Going Further

What to Do Next

If you have completed all the tutorials in this section and are looking for new content, try tackling the challenges in the CTF Training page, or try replaying past professional CTFs featuring RAMN (CTF Write-ups).

Using External Adapters

Although you can use ECU A as a USB to CAN adapter, you may prefer to use an external CAN adapter and an analysis tools suite that goes with it. For example, you could use BUSMASTER with a PCAN-USB. These tools typically allow you to load a database file (“DBC file”), which specifies what each bit in CAN frames represents.

DBC File for RAMN

The “DBC” and “DBF” files for RAMN are available in the misc folder. You can use these files to facilitate the analysis of RAMN’s default signals.

For example, with BUSMASTER and a compatible external adapter, you can select “Database -> Associate” and load the .DBF file.

This will allow you to replace the CAN identifiers and payloads with mnemonics, as shown below.

This will allow you to record and display graphs of values observed on the CAN bus.

RAMN’s GitHub repository features an example of PID control implemented on RAMN ECUs in closed-loop with a driving simulator (see CARLA).

Other CAN Tools

Other CAN software tools can be used to interact with RAMN’s ECUs.

For example, Caring Caribou offers various features to interact with UDS and XCP. Follow the instructions here to install it:

$ git clone https://github.com/CaringCaribou/caringcaribou
$ cd caringcaribou
$ python3 setup.py install

Then, create a .canrc file in your home directory (you can use $ nano ~/.canrc) with the following content:

[default]
interface = socketcan
channel = can0

If you need to execute as root, you should create the .canrc file in /root/.canrc instead.

You should then be able to use caring caribou’s modules.

UDS

You can use the discovery module to find out the CAN IDs used by RAMN’s ECUs.

$ caringcaribou uds discovery

You can find out which services are supported by ECU B using the “services” module:

$ caringcaribou uds services 0x7e1 0x7e9

In a different window, you can use $ isotpdump -s 7e1 -d 7e9 -c can0 -u to observe traffic.

You can read all possible DIDs of ECU B with:

$ caringcaribou uds dump_dids 0x7e1 0x7e9

If you get errors, try executing $ sudo ifconfig can0 txqueuelen 10000.

XCP

Use the help page to read how to use the XCP module of Caring Caribou:

$ caringcaribou xcp --help

You can scan for XCP pairs using the discovery module (the autoblacklist option listens for traffic first to avoid false positives):

$ caringcaribou xcp discovery -autoblacklist 10

You can ask the ECUs their basic information, e.g. for ECU B:

$ caringcaribou xcp info 0x552 0x553

In a different window, use $ candump can0,552:7fe to observe XCP traffic.

You can try dumping the first 256 bytes of the firmware of ECU B with XCP using the following command:

$ caringcaribou xcp dump 0x552 0x553 0x08000000 0x100 -f dump.bin

Scripting CAN

For CTFs and other advanced CAN activities, you can use python-can to automate CAN communications.

python-can can be used to automate the transmission of frames directly at the CAN layer.
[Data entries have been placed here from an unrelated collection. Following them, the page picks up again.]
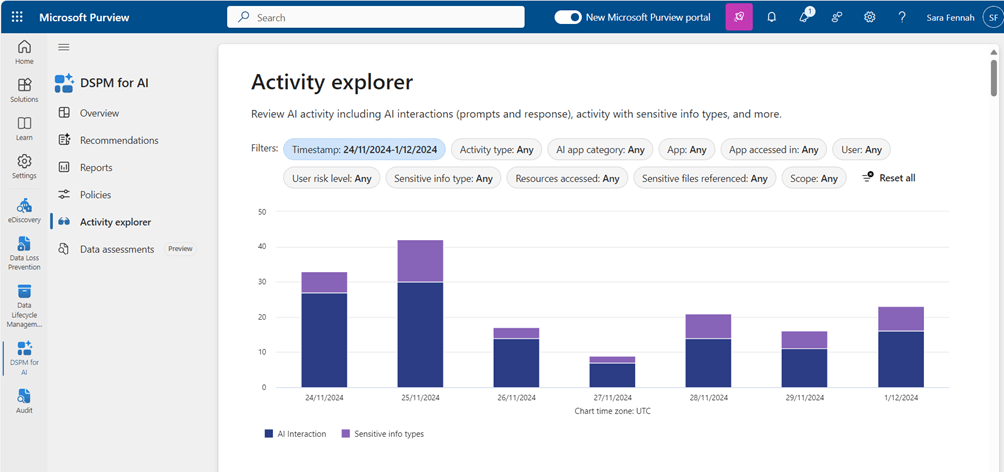Open the Settings gear in top bar
The image size is (1004, 472).
click(870, 17)
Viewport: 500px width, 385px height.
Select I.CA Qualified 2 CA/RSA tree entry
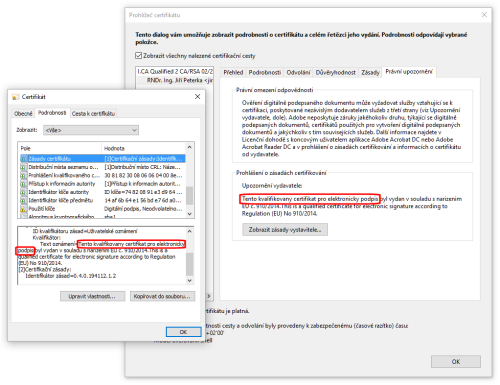tap(175, 71)
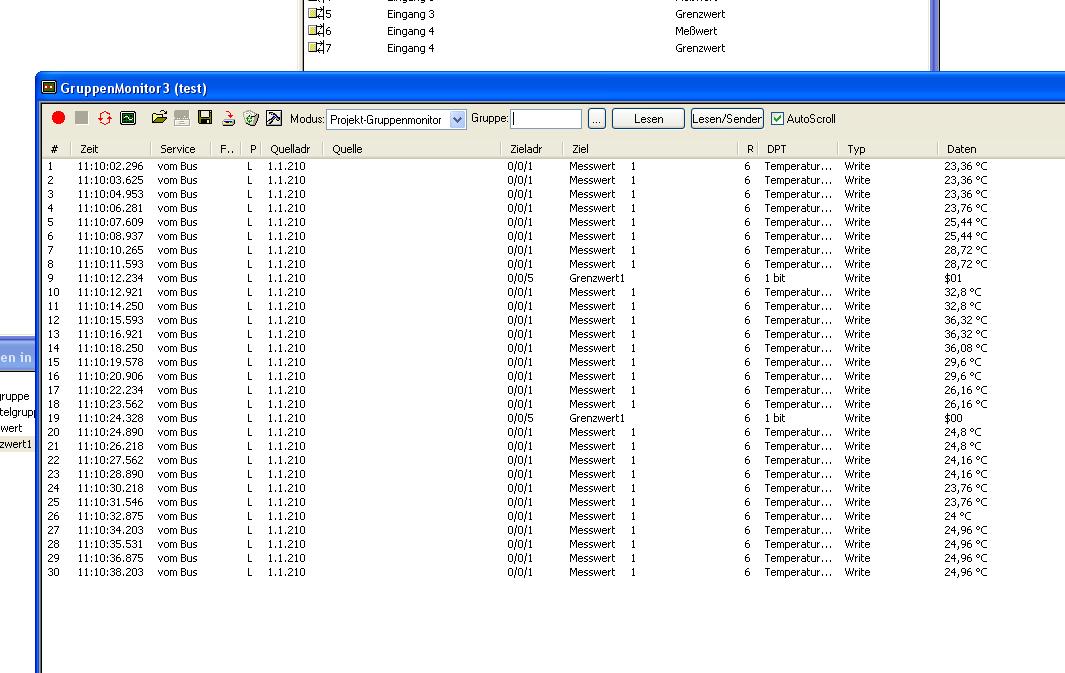Screen dimensions: 1065x673
Task: Select Eingang 4 Grenzwert row in upper list
Action: pyautogui.click(x=410, y=48)
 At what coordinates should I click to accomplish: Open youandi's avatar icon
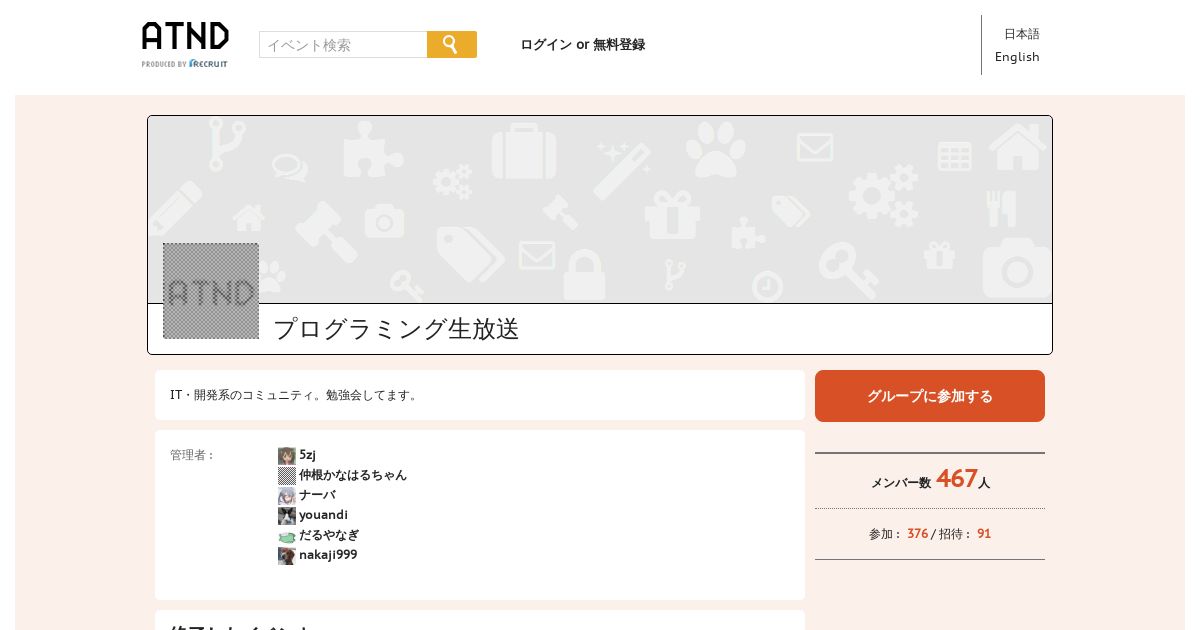[287, 516]
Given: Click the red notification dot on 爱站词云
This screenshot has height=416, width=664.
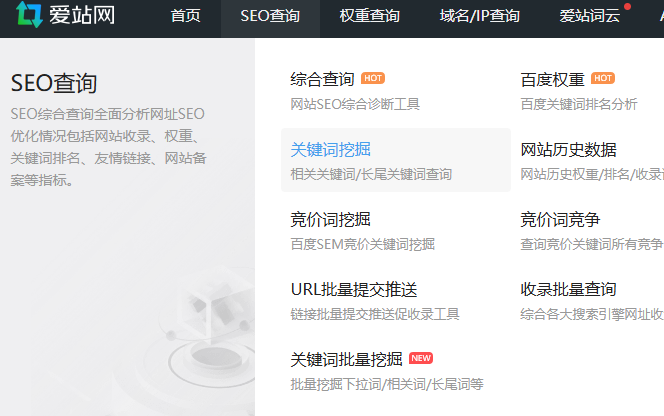Looking at the screenshot, I should coord(627,7).
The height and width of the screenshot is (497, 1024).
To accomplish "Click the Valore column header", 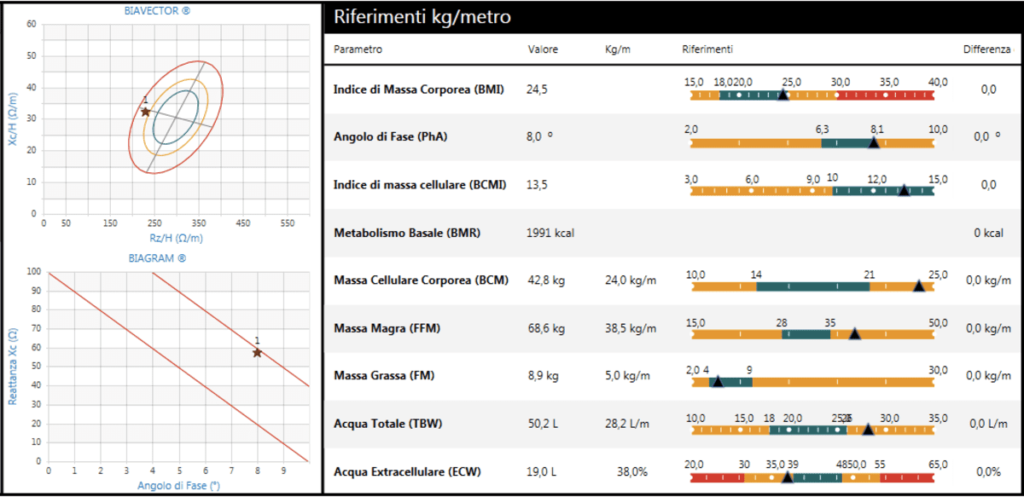I will (543, 49).
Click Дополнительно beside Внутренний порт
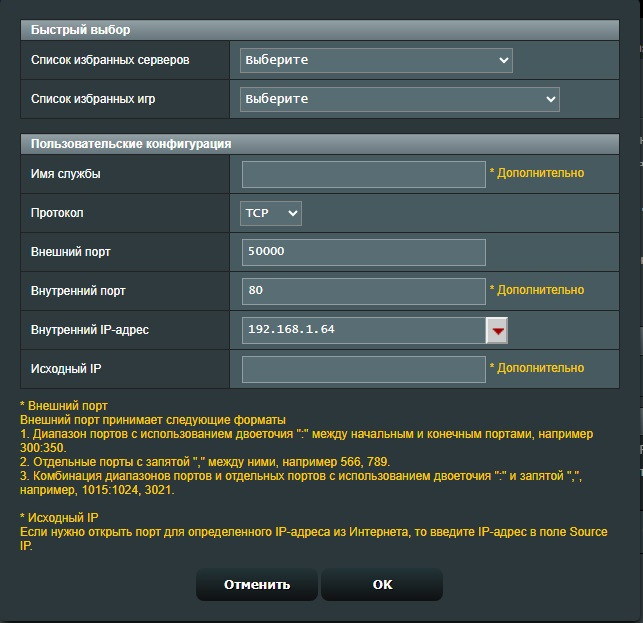 [x=537, y=290]
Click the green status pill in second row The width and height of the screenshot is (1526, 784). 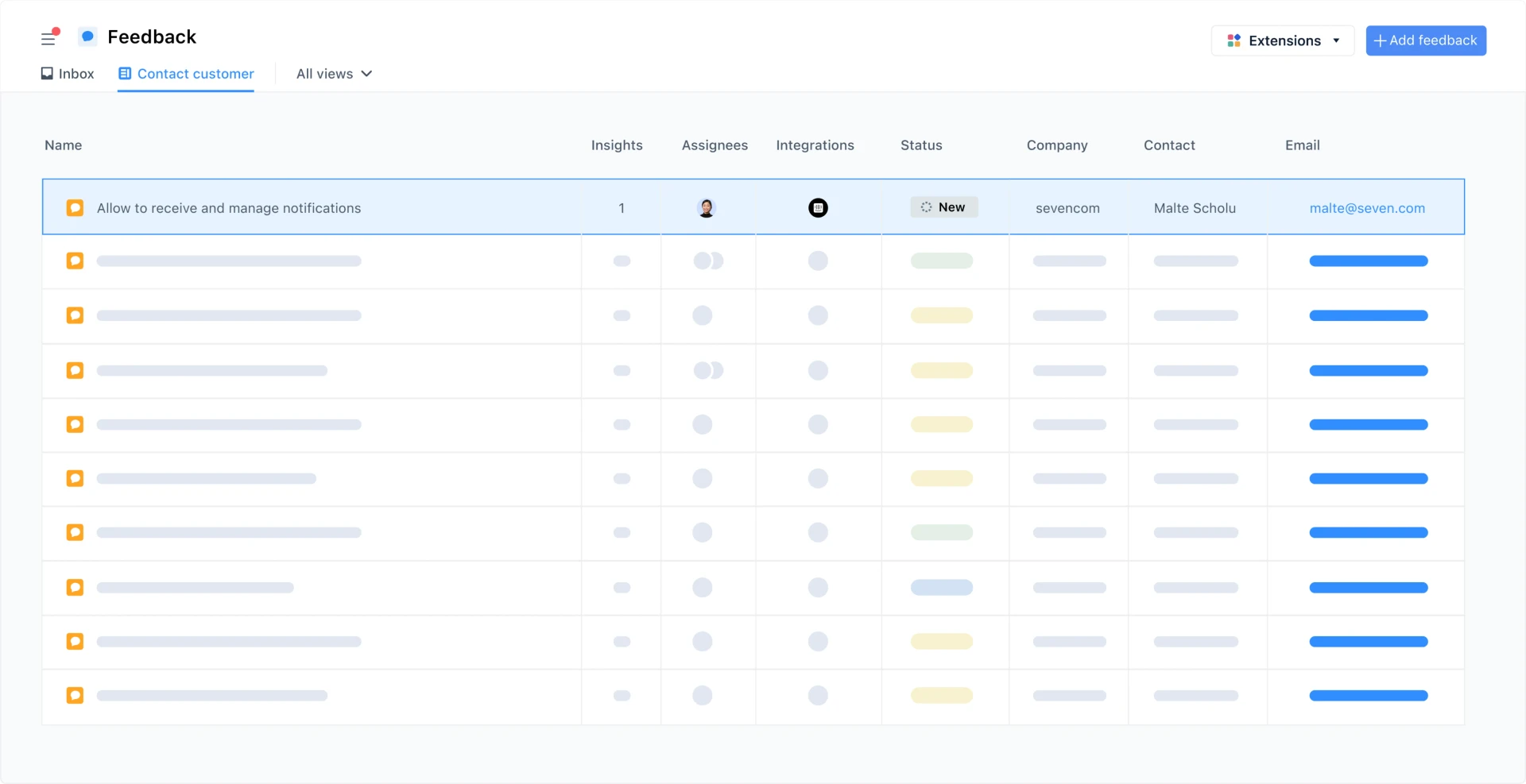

You can find a list of examples here. The example send_one.py will show you how to simply send a CAN message, receive_all.py will show you how to receive CAN messages, and asyncio_demo.py will show you how to link reception and transmission of CAN messages.

Similarly, can-isotp can be used to automate the transmission of ISO-TP messages. Refer to its documentation for examples.

Finally, udsoncan can be used for UDS exchanges.